The MATinspector software tool (Genomatrix Suite, Precigen Bioinformation, Munich, Germany, www.genomatrix.de, accessed on 23 March 2021) was used to predict putative binding sites for transcription factors within 500 bp upstream the translation start site of Il-6 by comparing the respective sequence with similarities of binding matrices from the database. Briefly, using this software tool, an index was calculated, representing the essential binding regions for the respective binding site. A matrix was defined as a selective description of DNA patterns to bind transcription factors attributed to a database. The matrix similarity evaluated the matches of all necessary bases of the binding sequence of a transcription factor to the region of interest and was considered relevant for values ≥0.8. Each matrix contained a core sequence which was defined as the highest conserved positions of the matrix (usually 4 bp) reflected by the core similarity with a maximum score of 1.0.

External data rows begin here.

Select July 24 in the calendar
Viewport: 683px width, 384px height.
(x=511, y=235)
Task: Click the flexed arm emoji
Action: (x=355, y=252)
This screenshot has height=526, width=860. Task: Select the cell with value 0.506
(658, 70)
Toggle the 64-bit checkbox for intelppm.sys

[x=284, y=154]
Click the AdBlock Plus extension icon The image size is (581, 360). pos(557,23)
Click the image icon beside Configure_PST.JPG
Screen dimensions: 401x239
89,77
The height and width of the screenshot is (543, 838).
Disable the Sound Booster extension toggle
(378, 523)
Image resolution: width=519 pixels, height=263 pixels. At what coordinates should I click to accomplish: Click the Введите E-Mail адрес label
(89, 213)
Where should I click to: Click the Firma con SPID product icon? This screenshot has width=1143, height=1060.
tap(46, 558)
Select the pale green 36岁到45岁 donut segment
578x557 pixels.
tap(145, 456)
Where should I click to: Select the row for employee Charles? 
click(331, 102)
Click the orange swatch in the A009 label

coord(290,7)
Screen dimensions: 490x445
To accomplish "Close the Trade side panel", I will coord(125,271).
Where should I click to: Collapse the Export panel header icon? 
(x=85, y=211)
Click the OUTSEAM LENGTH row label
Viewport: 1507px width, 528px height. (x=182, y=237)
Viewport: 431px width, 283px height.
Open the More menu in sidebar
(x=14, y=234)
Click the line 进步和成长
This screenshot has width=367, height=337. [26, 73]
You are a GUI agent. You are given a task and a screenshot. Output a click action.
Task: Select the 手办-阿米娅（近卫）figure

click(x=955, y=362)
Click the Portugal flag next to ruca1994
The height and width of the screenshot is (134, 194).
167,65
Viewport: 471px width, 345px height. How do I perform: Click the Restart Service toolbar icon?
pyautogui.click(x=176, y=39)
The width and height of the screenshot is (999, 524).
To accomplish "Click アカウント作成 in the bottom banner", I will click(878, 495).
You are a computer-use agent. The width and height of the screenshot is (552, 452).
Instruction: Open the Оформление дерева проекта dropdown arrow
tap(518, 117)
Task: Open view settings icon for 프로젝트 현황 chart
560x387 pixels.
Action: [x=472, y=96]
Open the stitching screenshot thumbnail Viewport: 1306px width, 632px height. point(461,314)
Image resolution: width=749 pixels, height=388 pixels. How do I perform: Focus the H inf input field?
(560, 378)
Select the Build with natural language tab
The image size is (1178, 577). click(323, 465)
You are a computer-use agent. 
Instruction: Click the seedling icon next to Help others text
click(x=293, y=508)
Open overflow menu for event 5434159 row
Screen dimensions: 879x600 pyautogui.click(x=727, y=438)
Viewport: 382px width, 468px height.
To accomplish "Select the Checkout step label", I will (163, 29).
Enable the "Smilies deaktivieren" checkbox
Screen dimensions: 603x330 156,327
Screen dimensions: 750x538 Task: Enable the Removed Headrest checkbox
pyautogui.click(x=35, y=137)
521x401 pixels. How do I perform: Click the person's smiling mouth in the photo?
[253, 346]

4.2. Cell Preparation and Culture of CD4+CD25+

CD4+CD25+ (nTregs) and CD4+CD25 T cells from spleens of naive C57BL/6 (WT) and CD8-deficient (CD8−/−) mice were isolated by collagenase digestion and enriched using nylon wool columns as described previously [13]. Lymphocytes were further purified by CD4+CD25+ regulatory T cell MACS beads (Miltenyi Biotec, Bergisch-Gladbach, Germany), resulting in a purity of >95% of CD4+CD25+ cells. Cells were washed, counted, and resuspended to a final concentration of 14 × 106 cells per mL in complete RPMI 1640 (Mediatech Cellgro, Manassas, VA, USA) tissue culture medium, containing heat-inactivated fetal calf serum (FCS 10%; Sigma-Aldrich, St. Louis, MO, USA), L-glutamine (5 mM), β-mercaptoethanol (2 mM), hepes buffer (15 mM), penicillin (100 U/mL), and streptomycin (100 μg/mL) (all from Gibco, Grand Island, NY). Cells were cultured in media or in the presence of PMA (50 ng/mL) and ionomycin (1 μM, both Sigma-Aldrich, St. Louis, MO, USA) for 3 h.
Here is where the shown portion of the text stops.